⟨

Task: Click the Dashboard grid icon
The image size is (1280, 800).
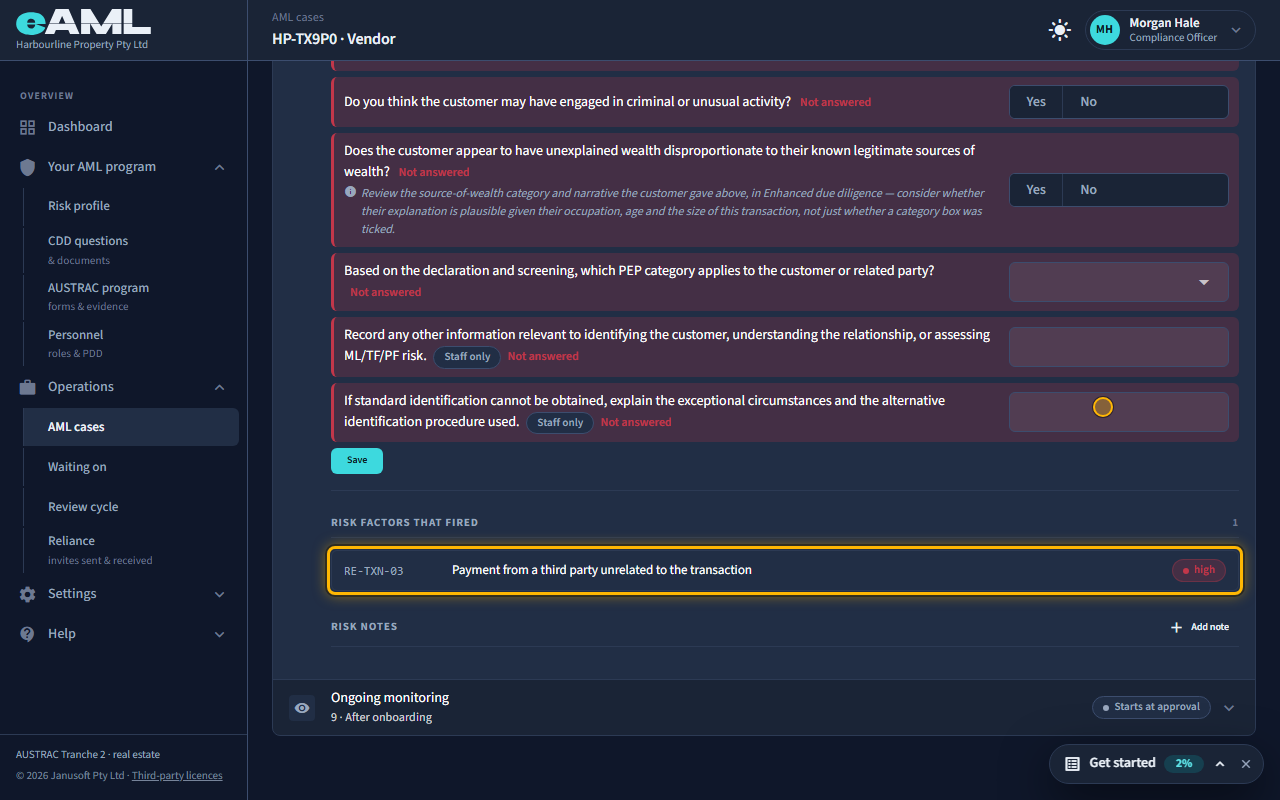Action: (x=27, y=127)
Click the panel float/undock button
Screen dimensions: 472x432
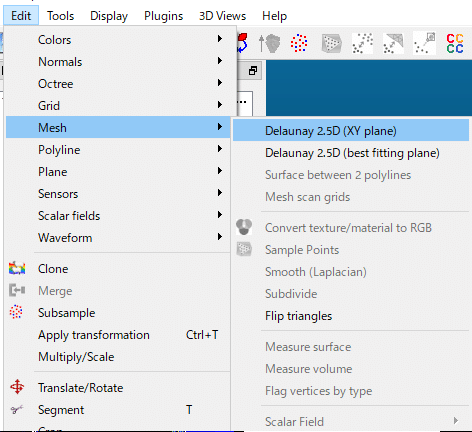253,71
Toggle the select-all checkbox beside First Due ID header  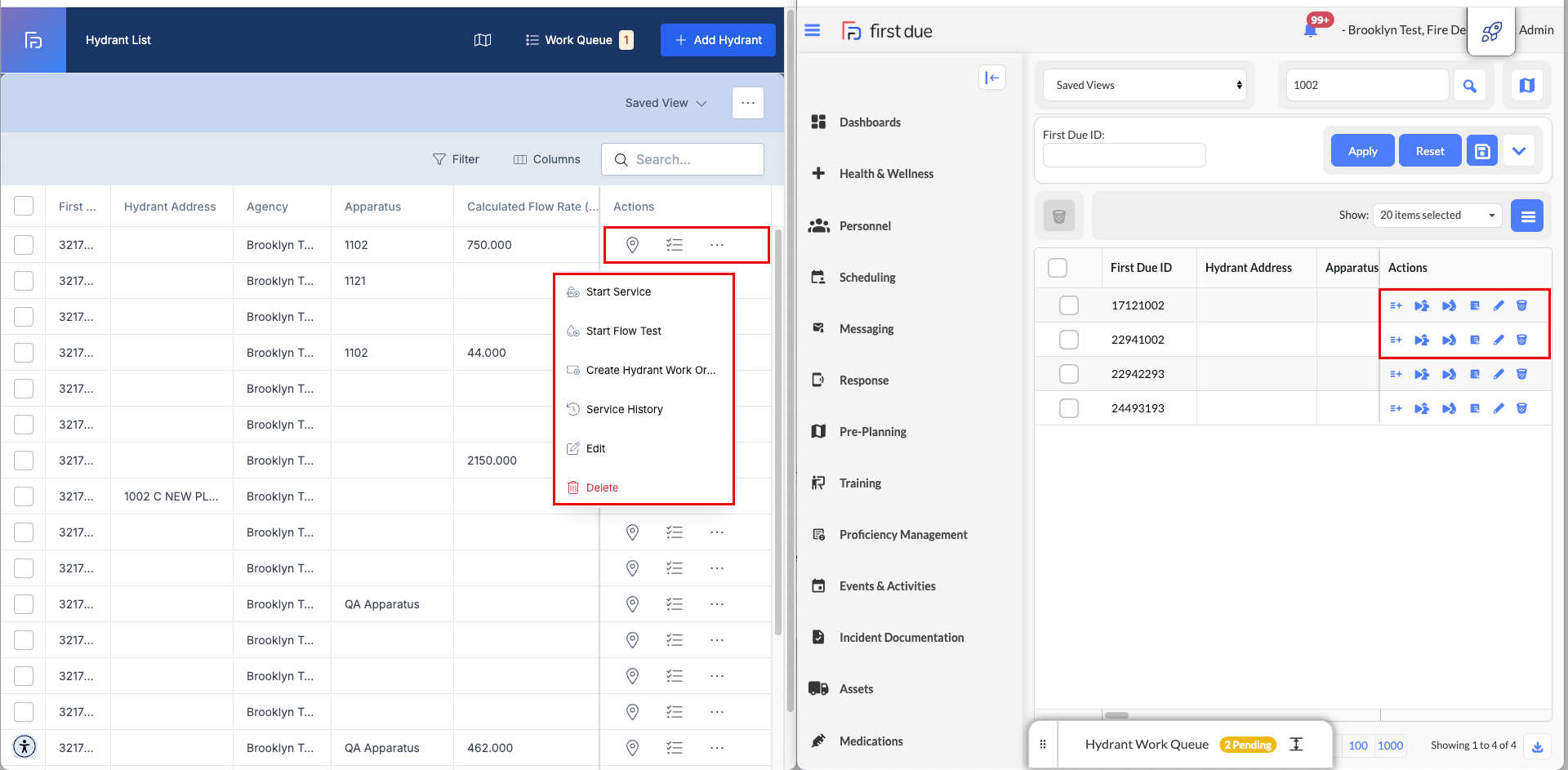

⟩

▶ CONSIGNES: Recopiez mot pour mot tout ce qui se trouve au-dessus, sans rien changer. Laissez de côté les images.

▶ BONNE RÉPONSE:
Task: Click the Dashboard grid icon
The image size is (1280, 800).
Action: (x=27, y=127)
Click the panel float/undock button
Screen dimensions: 472x432
253,71
Toggle the select-all checkbox beside First Due ID header  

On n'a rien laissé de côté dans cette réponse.